Because phase I studies are conducted in healthy volunteers and therefore study participants have no chance to receive a medical benefit but are taking a risk, it is important to offer cash benefit to compensate for the lack of medical benefit. Some phase I studies do indeed pay a few thousand dollars, but generally these are studies that require overnight stays of a duration that would be cumbersome and impossible to find volunteers for otherwise. The payments vary, and certainly college students and poorer citizens would find the sums attractive. There are certainly problems in the phase I area of “professional” volunteers and worse, simultaneous volunteers.
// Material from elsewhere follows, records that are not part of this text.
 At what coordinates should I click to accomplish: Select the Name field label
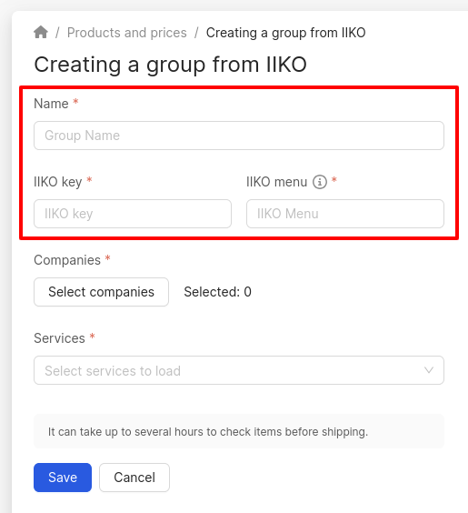(x=51, y=104)
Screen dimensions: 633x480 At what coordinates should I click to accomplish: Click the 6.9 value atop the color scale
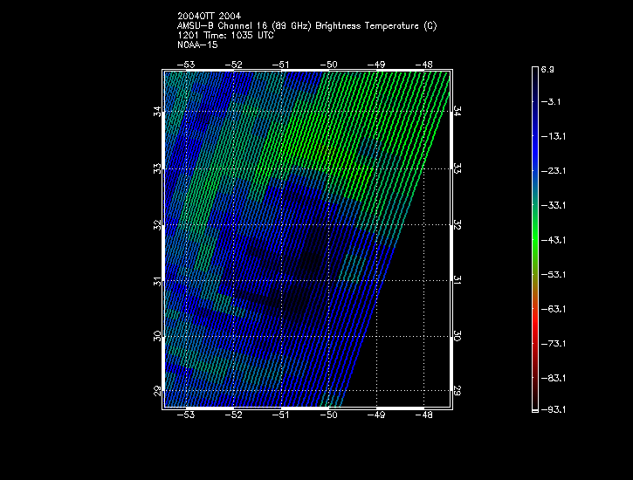pos(547,68)
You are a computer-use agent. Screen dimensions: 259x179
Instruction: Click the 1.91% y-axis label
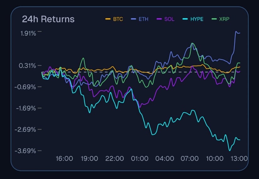coord(28,34)
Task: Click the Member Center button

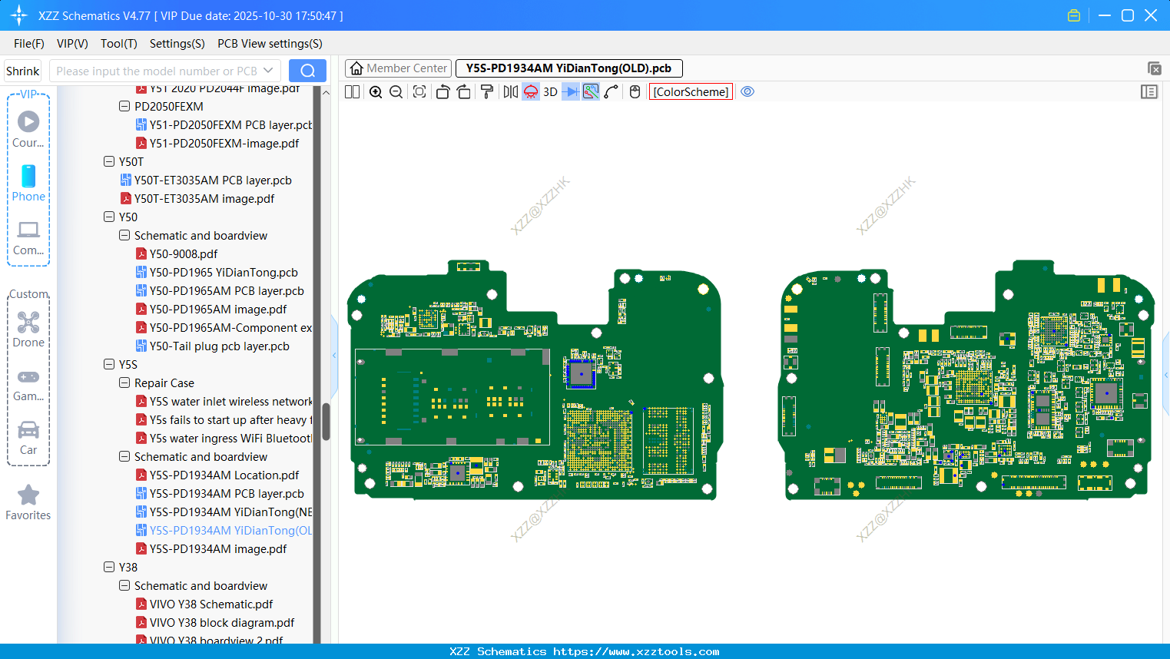Action: 398,68
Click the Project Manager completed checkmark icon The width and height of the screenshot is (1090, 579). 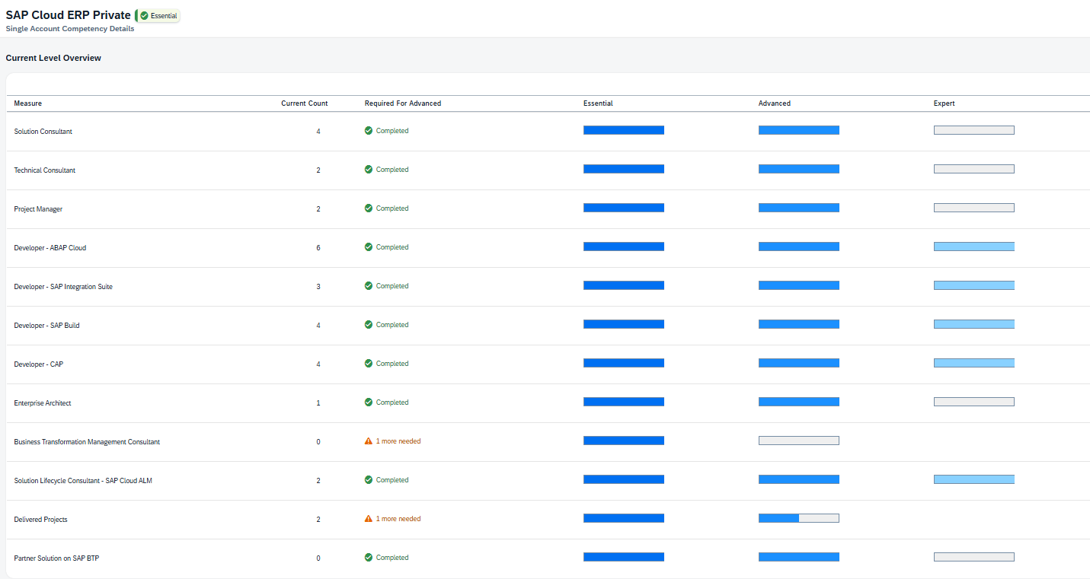369,208
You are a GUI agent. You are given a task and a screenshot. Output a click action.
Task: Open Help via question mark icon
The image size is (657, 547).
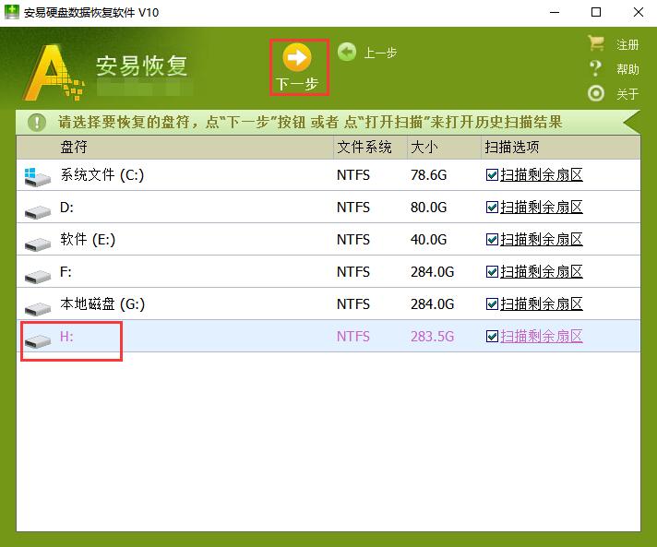coord(596,69)
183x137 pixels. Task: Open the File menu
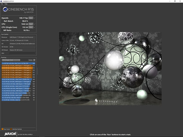click(x=2, y=4)
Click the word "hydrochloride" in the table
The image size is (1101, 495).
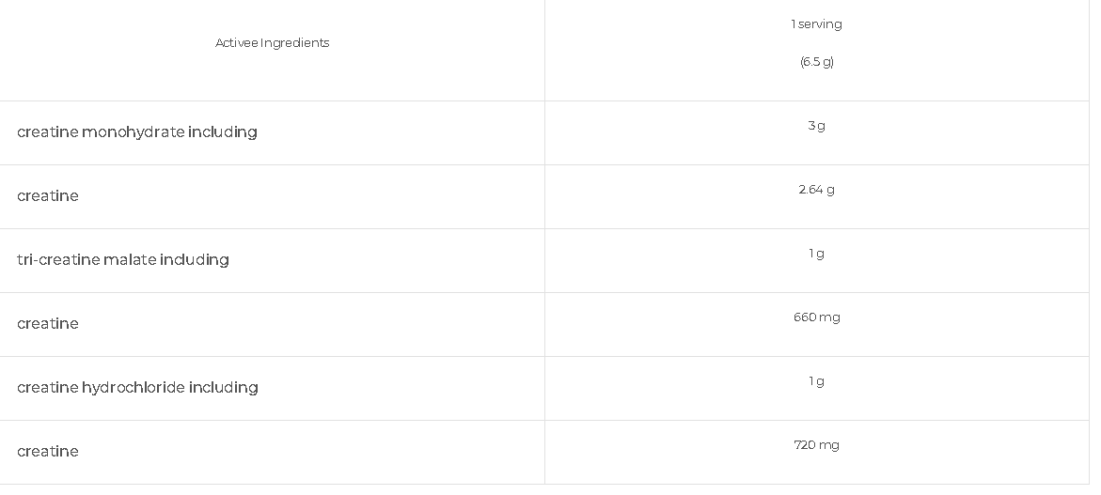tap(133, 388)
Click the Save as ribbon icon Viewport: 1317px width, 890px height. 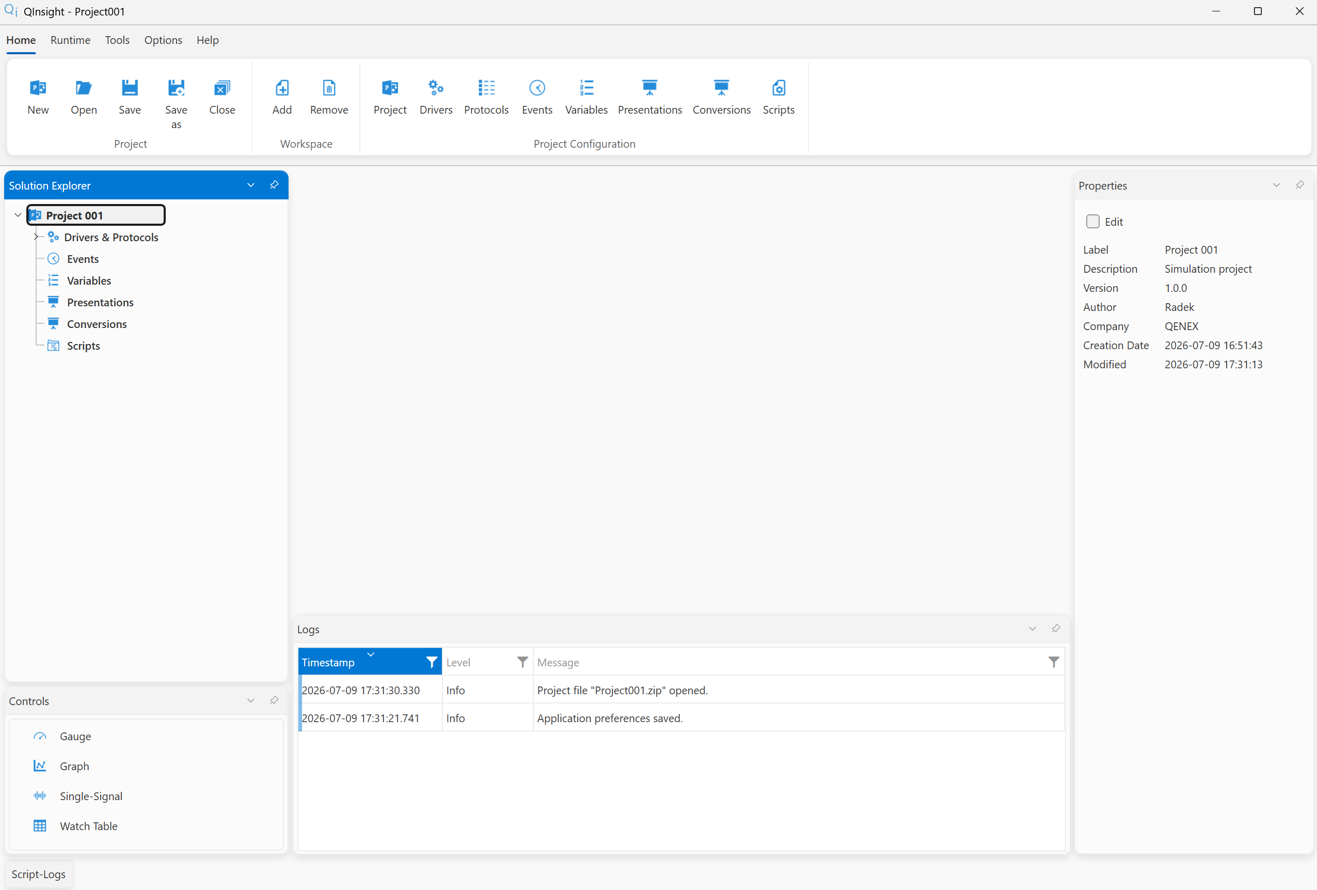click(176, 88)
The case of TeGenero in the U.K. was an unusual phase I trial as it was studying a biologic, and the results of the animal studies were clearly not a good indication of how the drug would behave in humans. That was a rare case. The mistakes made in that trial will not soon be repeated. There have certainly been other severe injuries and even deaths as well in phase I trials, but I believe they are rare and, arguably, avoidable.
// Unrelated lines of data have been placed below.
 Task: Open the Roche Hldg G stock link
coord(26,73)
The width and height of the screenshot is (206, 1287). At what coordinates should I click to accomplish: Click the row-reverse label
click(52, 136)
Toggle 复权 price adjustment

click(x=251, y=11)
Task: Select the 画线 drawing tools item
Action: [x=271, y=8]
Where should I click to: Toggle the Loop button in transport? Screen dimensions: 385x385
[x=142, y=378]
You write about the need to recruit more trial subjects for clinical trials as the reason why pharmaceutical companies are conducting clinical research in emerging markets such as India. They are not going there to conduct first-in-man phase I studies, though, for the most part. Phase I trials only require between 20 and 100 patients. They are relatively short and it makes more sense to conduct them mostly in the West, if it is a trial sponsored by a pharmaceutical company based in the West, where the regulatory approval timeline is short. Canada, for example, has one of the shortest regulatory timelines for phase I. In addition, India does not allow first-in-man phase I studies unless the molecule was developed in-country. That fact is not going to change anytime soon. India does allow bioequivalency/bioavailability phase I studies, which are nearly without risk.
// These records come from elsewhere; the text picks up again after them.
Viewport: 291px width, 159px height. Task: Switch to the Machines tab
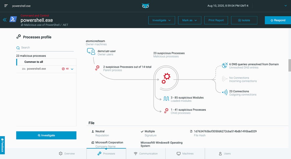185,153
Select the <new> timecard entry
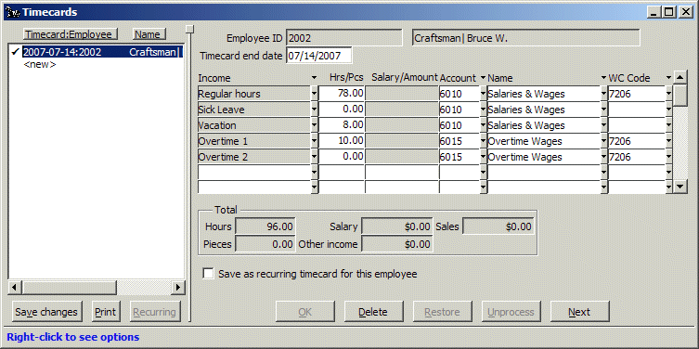 point(40,65)
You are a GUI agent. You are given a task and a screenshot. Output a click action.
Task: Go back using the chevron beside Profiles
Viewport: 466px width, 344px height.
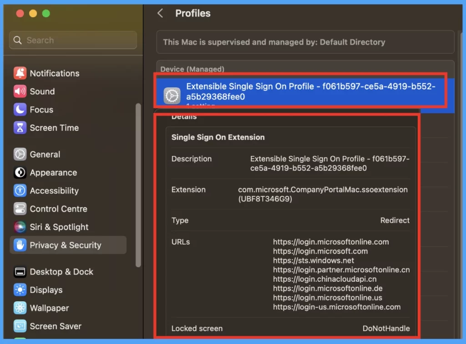[x=160, y=14]
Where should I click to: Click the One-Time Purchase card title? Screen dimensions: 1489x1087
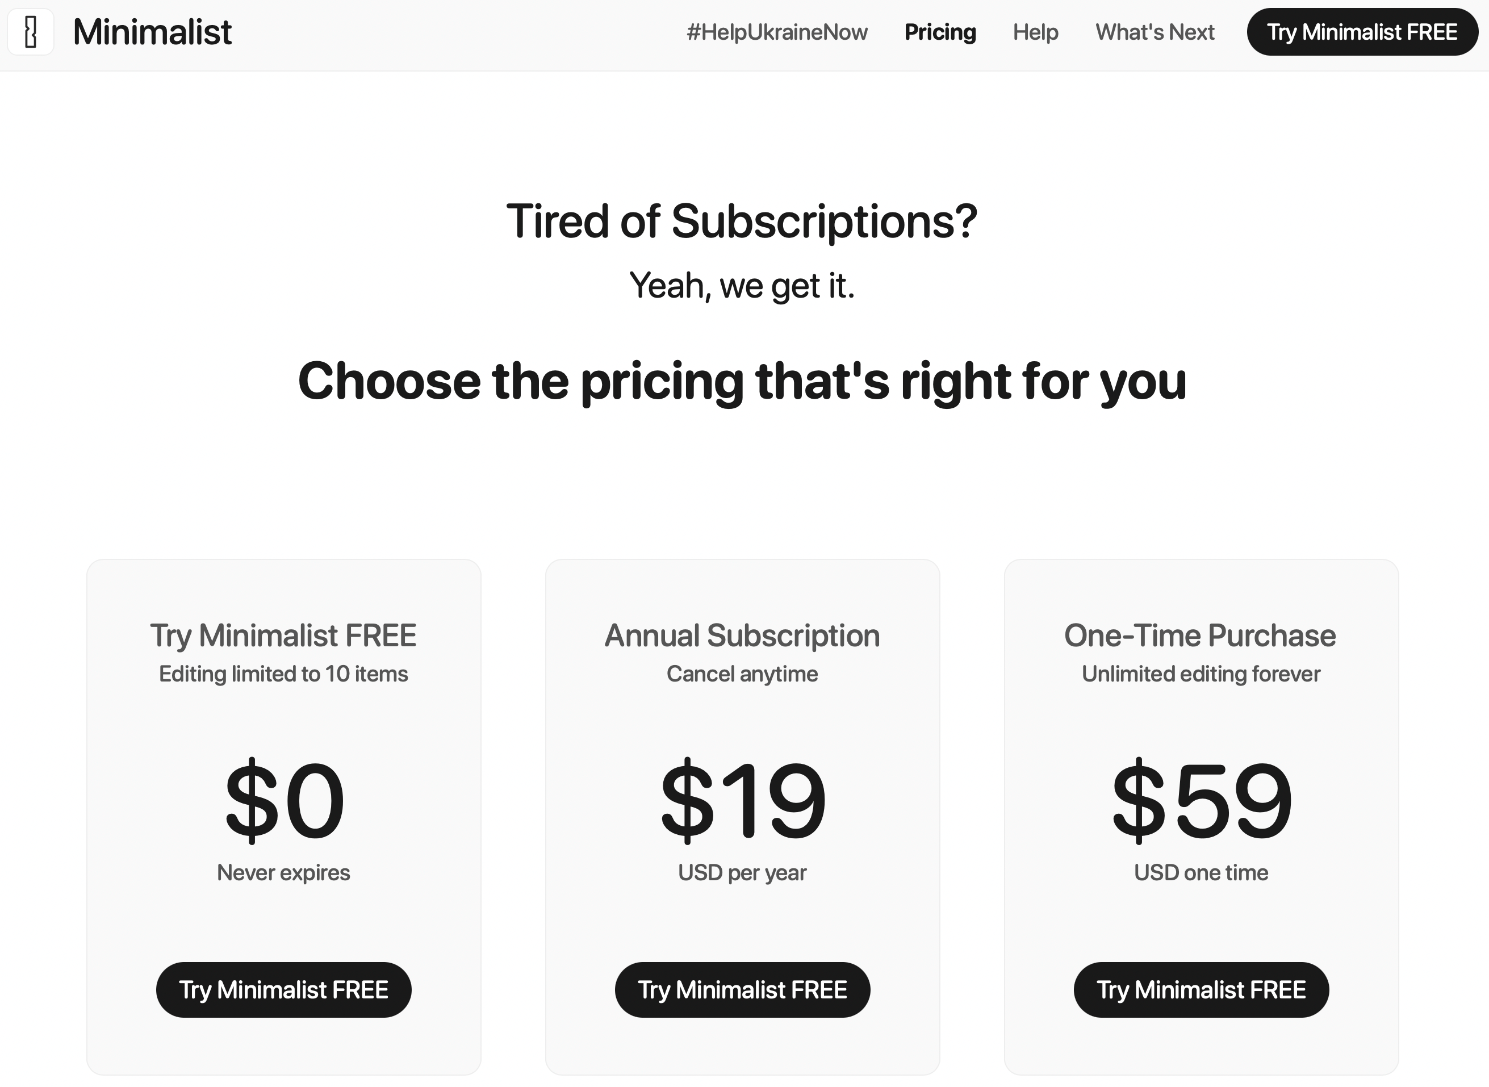[x=1200, y=636]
Other emerging markets in clinical research also have protections in the area of first-in-human phase I clinical trials and some have a much longer regulatory approval process for phase I than the U.S. does. But, faster time to market coupled with quality clinical trials data are the driving factors to move a larger percentage of U.S. based clinical research to emerging markets. Phase III clinical trials have become much more complex and are requiring more patients than previously. Emerging countries offer Western-trained physicians as well as large populations of treatment-naïve patients.

As I stated at the beginning, there are certainly incidents that have occurred in phase I that need addressing, and I strongly believe they will be.

• 1752 Days Ago
• 04/29/2007

Exploitation in Clinical Trials

"Using cash to lure poor volunteers to test risky drugs...is clearly exploitive." I disagree. If volunteers who are mentally competent and properly informed of the risks of a trial make the decision, of their own free will, that the reward is worth the risk, then why is it unethical to involve them in that trial? The fact that the volunteers are poor does not mean that they cannot make decisions for themselves. Furthermore, consider the alternatives: expect people to risk their health with no short-term personal incentive or force random people to participate without their consent. No thanks.